Despite the State’s objections that this situation was distinguishable from the earlier GPS decision because it involved a civil, rather than a criminal, monitoring program, the Court nonetheless held that the monitoring program constituted a search. It echoed earlier decisions which held that a search occurs whenever the government gains information by physically intruding on constitutionally protected areas. Such searches become unconstitutional if they are unreasonable under a totality of the circumstances.
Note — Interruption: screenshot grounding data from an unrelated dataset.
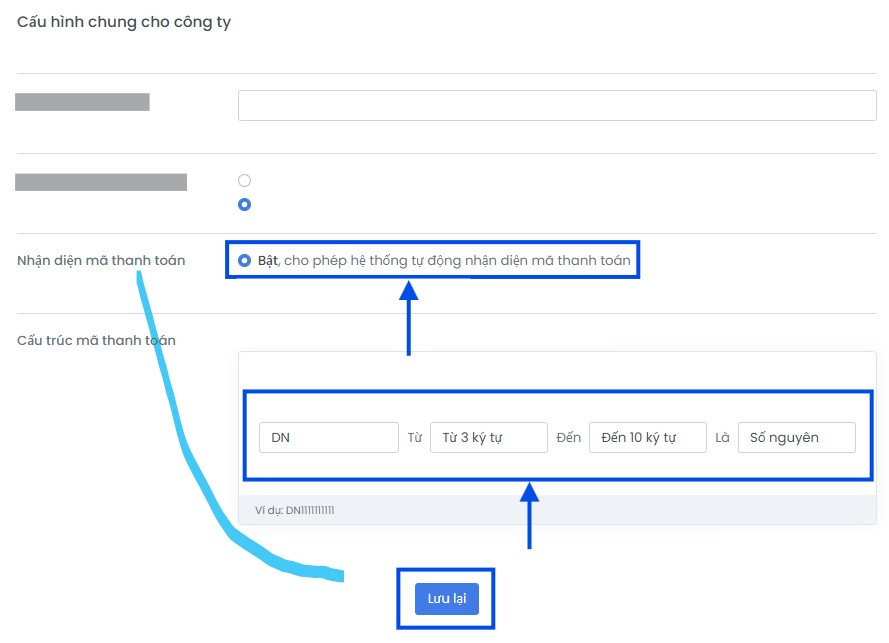Click the gray redacted label beside the radio pair

click(x=101, y=182)
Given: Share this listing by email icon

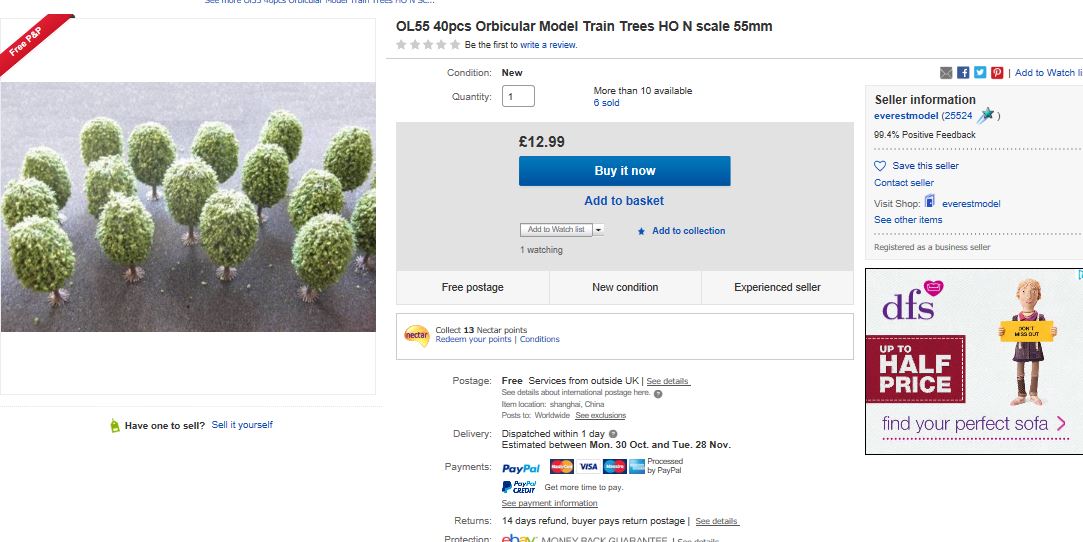Looking at the screenshot, I should coord(946,73).
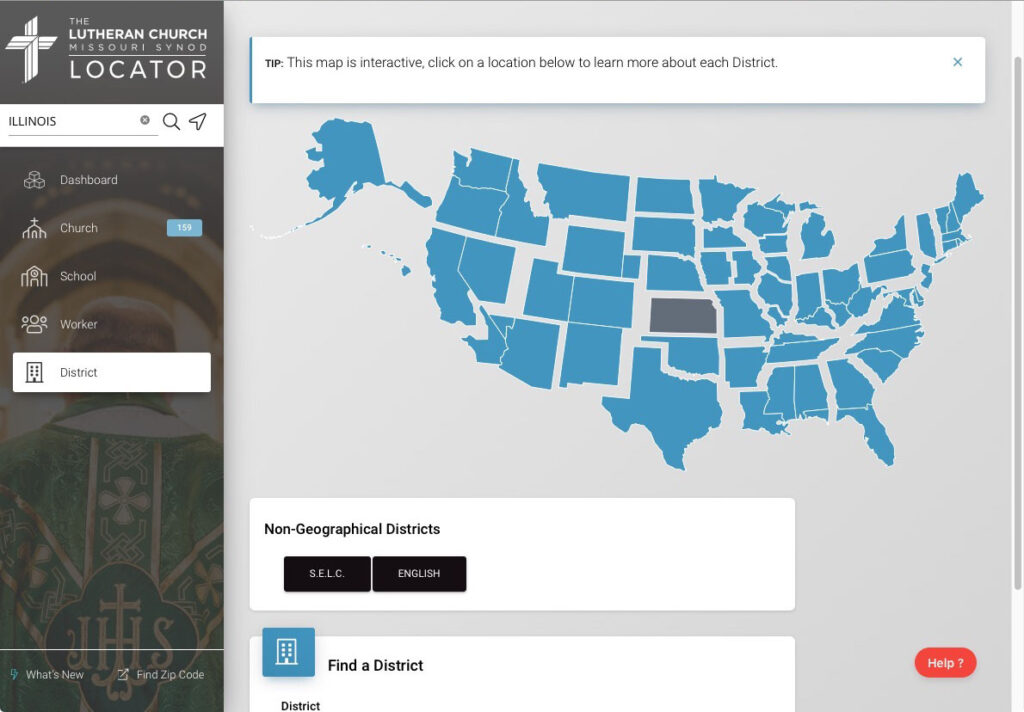Open the Help panel
The image size is (1024, 712).
(x=945, y=662)

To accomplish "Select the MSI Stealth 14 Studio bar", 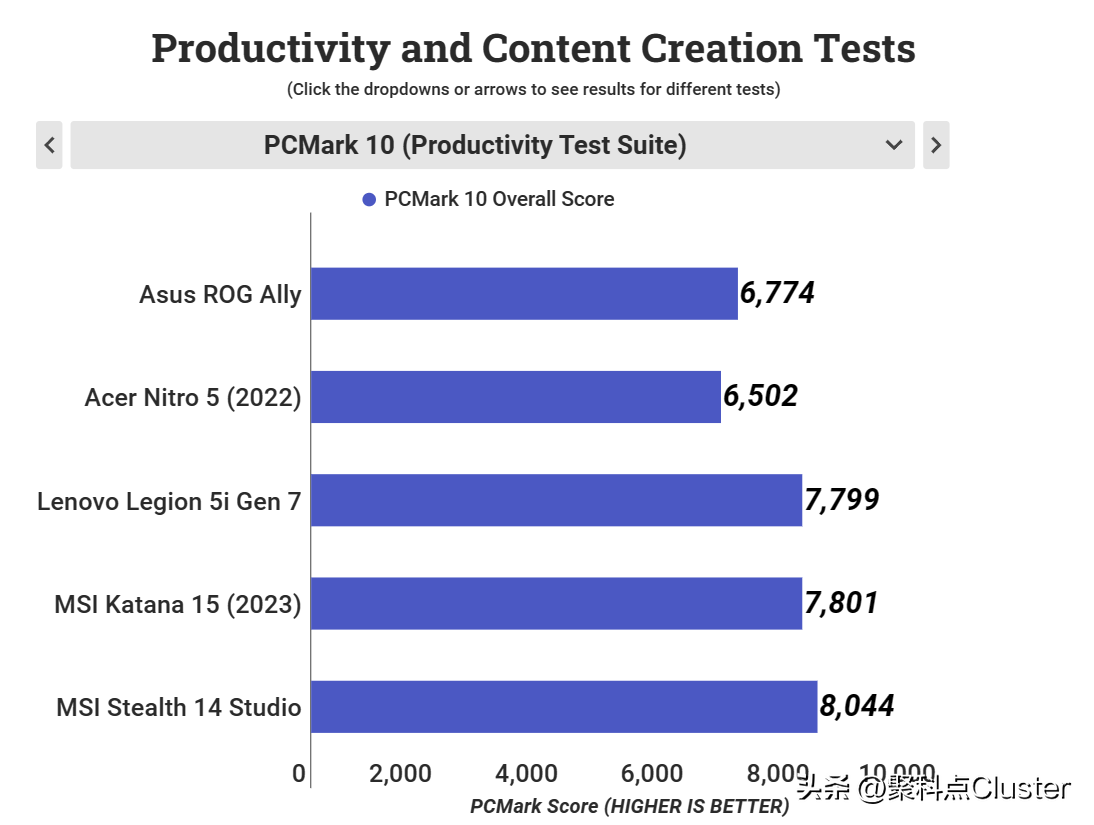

However, the Court declined to clarify whether lifelong sex offender monitoring is reasonable, instead remanding that portion of the decision back to the lower courts. Regardless, public safety and criminal justice professionals will need to reassess their search and seizure policies to reflect the Court’s increasingly-restrictive stance.
Obergefell v. Hodges
The Supreme Court’s recent ruling authorizing same sex marriage not only signals sweeping social change, but also may have unforeseen consequences for public safety professionals, according to Dr. Ron Wallace, associate professor of Criminal Justice at American Military University.
Departments leery of discrimination lawsuits will need to readdress some of their training and policies. For instance, conjugal visits at correctional facilities may need to reflect the new definition of marriage or risk being held accountable for disparate treatment of same sex couples. As stated by Dr. Wallace, “Agencies must recognize that failing to deal with same-sex couples the same way as heterosexual couples has the potential to open the door for discrimination-based lawsuits.”
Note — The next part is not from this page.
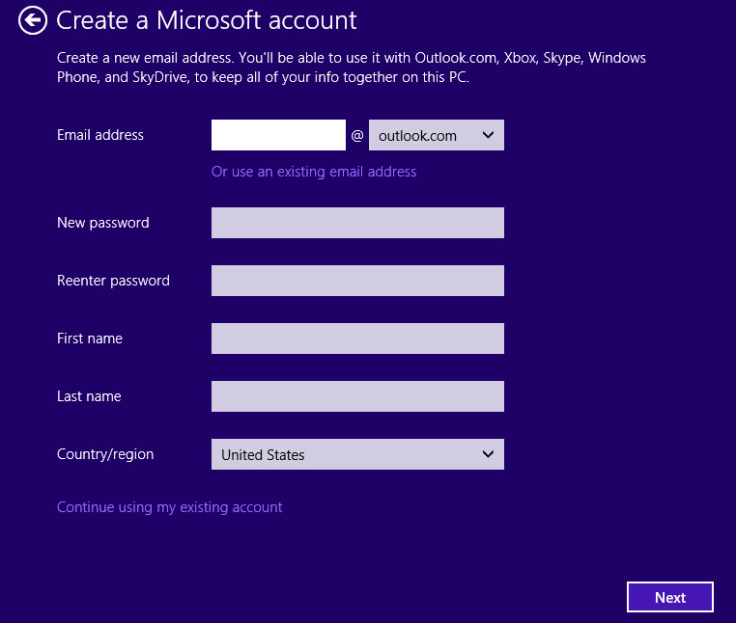
Task: Expand the Country/region United States dropdown
Action: point(357,455)
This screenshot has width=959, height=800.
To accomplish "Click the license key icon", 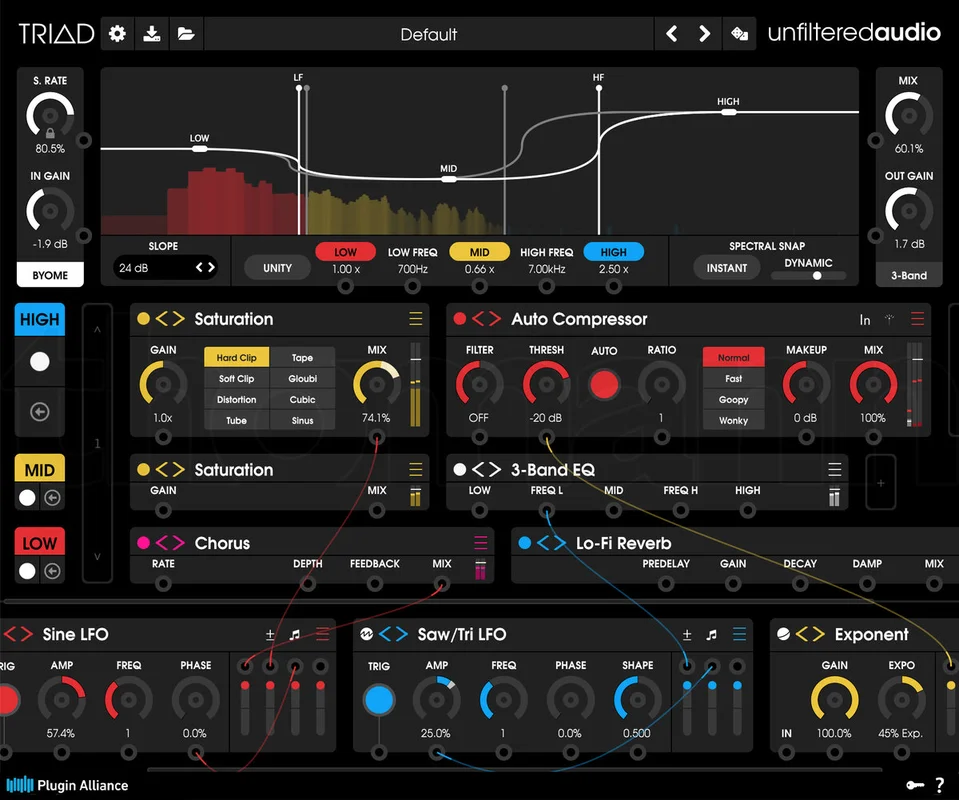I will [915, 785].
In this vein, departments may want to consider sensitivity training for personnel if local cultural values conflict with the new law. Such training would not only be beneficial for interactions with the public, but also internally. One of the petitioners in this landmark case was an Army Reserve Sergeant First Class and a reminder that same sex couples exist among the ranks of first responders.
The impact of the Obergefell decision for public safety professionals is not restricted to the confines of discrimination policies and lawsuits, however. Perhaps the most significant implication is for domestic violence incidents, which represent 15-50 percent of calls to police at most departments. The National Violence Against Women survey revealed that men in same-sex relationships are more than three times as likely to experience domestic violence than those in heterosexual relationships. (Women are 75 percent more likely.) If there is an increase in same-sex relationships triggered by the Court’s holding, departments could anticipate a greater need for domestic violence intervention.
Due to spousal privilege, eliciting testimony from same-sex partners during trial may also prove to be more difficult now that the Court has recognized the legitimacy of these marriages. This privilege—invoked by a spouse to refuse to testify against their significant other—extends to any observation or communication that occurred during or prior to the marriage, so long as the couple is still married at trial.
As with any new ruling, loopholes can be created. Criminal justice professionals will need to be mindful of identifying creative wrinkles which may not have existed before.
There is no grace period for constitutional violations, so departments should work immediately to create and implement policies implicated by the Supreme Court’s recent decisions. At a minimum, corrections personnel must be mindful that use of force standards have changed, and that conjugal visits should be extended to same sex partners to avoid discrimination claims.
Likewise, police officers must reevaluate invasive surveillance programs for reasonableness and be prepared to defend such decisions. Nobody knows with complete certainty what the law will say a year, month, or minute from now, but by using the Supreme Court as a barometer of social change, departments will best be able to make informed policy decisions.